The resolution, which promises to promote innovation and access to medicines and will help provide a framework for essential health research and development (R&D) in developing countries, was adopted at the 61st World Health Assembly on May 24.
It was drafted in 2006 by the WHO Intergovernmental Working Group on Public Health, Innovation and Intellectual Property and was designed to help promote R&D for diseases that disproportionately affect developing countries.
After the resolution was passed, WHO director-general Margaret Chan
remarked
that with this development "public health leaps ahead in addressing two fundamental and long-standing needs: to improve access to existing interventions, and to include diseases of the poor in the drive to develop new products".
The
global strategy
outlines guidelines and incentives to address public health needs in developing countries.
Some of the recommendations are to find new ways of financing mechanisms to incentivize R&D and to provide support to governments for R&D.

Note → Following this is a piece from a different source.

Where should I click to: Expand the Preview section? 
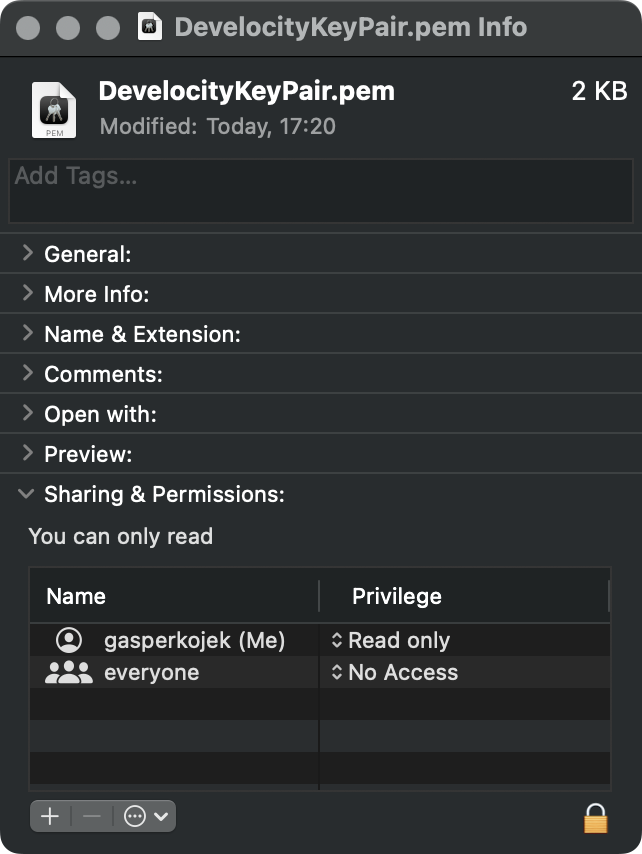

The Strategy also calls for more new research into traditional medicines and lists some initiatives to promote technology transfer and collaborations between the public and private sectors.
The Biotechnology Industry Organization, which had representatives at this year's Assembly, said the Strategy was a positive step towards addressing the public health needs of developing countries.

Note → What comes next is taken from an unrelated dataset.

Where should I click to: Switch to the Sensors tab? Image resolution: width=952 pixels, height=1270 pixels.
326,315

"We appreciate the opportunity to illustrate how our industry can play a constructive and essential role in providing new, innovative medicines to developing countries. The release of the Global Strategy marks a milestone in bringing international attention to this important cause," said BIO President and CEO Jim Greenwood Greenwood in a statement.
One of the clauses concerning IP rights said: "Noting that intellectual property rights are an important incentive for the development of new health-care products, this incentive alone does not meet the need for the development of new products to fight diseases where the potential paying market is small or uncertain."
James Love from Knowledge Ecology International
said
he was pleased that WHO had taken a step forward to change thinking about innovation and access to medicines.
He was particularly impressed with the emphasis on the need for a biomedical R&D treaty; the need for compulsory licensing; and the need for collective management of IP rights.
Tido von Schoen-Angerer, Director of Médecins sans Frontieres' Access to Essential Medicines Campaign, was also
optimistic
.
"What is encouraging is that governments have clearly called for the WHO to play a strategic and central role in intellectual property. Countries have pledged to give health interests the pre-eminence they deserve when considering how to manage IP," he said in a statement.
"We need more money for R&D, but money is not the only answer - we also need new models for incentivising the R&D and ensuring access to new drugs and diagnostics," added von Schoen-Angerer.
This year's Assembly was attended by 2,704 people from 190 countries.